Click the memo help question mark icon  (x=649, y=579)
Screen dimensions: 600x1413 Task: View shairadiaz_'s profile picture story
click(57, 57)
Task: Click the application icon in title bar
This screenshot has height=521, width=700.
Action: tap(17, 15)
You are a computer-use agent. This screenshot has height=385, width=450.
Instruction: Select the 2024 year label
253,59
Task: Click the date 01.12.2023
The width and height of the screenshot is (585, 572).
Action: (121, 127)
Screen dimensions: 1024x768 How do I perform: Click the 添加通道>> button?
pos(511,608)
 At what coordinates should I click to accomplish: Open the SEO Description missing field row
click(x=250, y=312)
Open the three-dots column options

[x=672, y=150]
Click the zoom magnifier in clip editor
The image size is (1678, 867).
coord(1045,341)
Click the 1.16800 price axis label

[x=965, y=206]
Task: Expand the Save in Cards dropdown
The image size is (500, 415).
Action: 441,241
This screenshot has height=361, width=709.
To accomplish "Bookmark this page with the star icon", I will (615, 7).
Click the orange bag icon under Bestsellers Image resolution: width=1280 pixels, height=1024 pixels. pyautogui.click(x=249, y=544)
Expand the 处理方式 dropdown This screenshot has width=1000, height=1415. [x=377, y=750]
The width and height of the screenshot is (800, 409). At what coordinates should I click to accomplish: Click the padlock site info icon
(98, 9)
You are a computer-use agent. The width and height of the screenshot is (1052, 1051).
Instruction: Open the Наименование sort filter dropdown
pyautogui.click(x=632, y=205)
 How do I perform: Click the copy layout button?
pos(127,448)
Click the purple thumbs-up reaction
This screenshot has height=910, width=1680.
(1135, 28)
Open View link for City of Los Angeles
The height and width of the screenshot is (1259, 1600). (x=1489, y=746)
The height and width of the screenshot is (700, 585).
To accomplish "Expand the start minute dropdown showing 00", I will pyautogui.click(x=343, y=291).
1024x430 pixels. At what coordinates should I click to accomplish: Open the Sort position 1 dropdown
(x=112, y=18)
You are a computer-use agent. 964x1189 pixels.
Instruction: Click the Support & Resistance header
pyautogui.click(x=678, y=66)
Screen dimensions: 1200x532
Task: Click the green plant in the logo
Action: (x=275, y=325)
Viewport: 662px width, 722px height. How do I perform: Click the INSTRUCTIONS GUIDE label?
==============================
Return the listing above exactly, line for line.

Click the memo help question mark icon  (x=649, y=579)
Screen dimensions: 600x1413 Task: View shairadiaz_'s profile picture story
click(57, 57)
Task: Click the application icon in title bar
This screenshot has height=521, width=700.
Action: tap(17, 15)
You are a computer-use agent. This screenshot has height=385, width=450.
Instruction: Select the 2024 year label
253,59
Task: Click the date 01.12.2023
The width and height of the screenshot is (585, 572).
Action: (121, 127)
Screen dimensions: 1024x768 How do I perform: Click the 添加通道>> button?
pos(511,608)
 At what coordinates should I click to accomplish: Open the SEO Description missing field row
click(x=250, y=312)
Open the three-dots column options

[x=672, y=150]
Click the zoom magnifier in clip editor
The image size is (1678, 867).
coord(1045,341)
Click the 1.16800 price axis label

[x=965, y=206]
Task: Expand the Save in Cards dropdown
The image size is (500, 415).
Action: 441,241
This screenshot has height=361, width=709.
To accomplish "Bookmark this page with the star icon", I will (615, 7).
Click the orange bag icon under Bestsellers Image resolution: width=1280 pixels, height=1024 pixels. pyautogui.click(x=249, y=544)
Expand the 处理方式 dropdown This screenshot has width=1000, height=1415. [x=377, y=750]
The width and height of the screenshot is (800, 409). At what coordinates should I click to accomplish: Click the padlock site info icon
(98, 9)
You are a computer-use agent. The width and height of the screenshot is (1052, 1051).
Instruction: Open the Наименование sort filter dropdown
pyautogui.click(x=632, y=205)
 How do I perform: Click the copy layout button?
pos(127,448)
Click the purple thumbs-up reaction
This screenshot has height=910, width=1680.
(1135, 28)
Open View link for City of Los Angeles
The height and width of the screenshot is (1259, 1600). (x=1489, y=746)
The height and width of the screenshot is (700, 585).
To accomplish "Expand the start minute dropdown showing 00", I will pyautogui.click(x=343, y=291).
1024x430 pixels. At what coordinates should I click to accomplish: Open the Sort position 1 dropdown
(x=112, y=18)
You are a computer-use agent. 964x1189 pixels.
Instruction: Click the Support & Resistance header
pyautogui.click(x=678, y=66)
Screen dimensions: 1200x532
Task: Click the green plant in the logo
Action: (x=275, y=325)
Viewport: 662px width, 722px height. How do I perform: Click the INSTRUCTIONS GUIDE label?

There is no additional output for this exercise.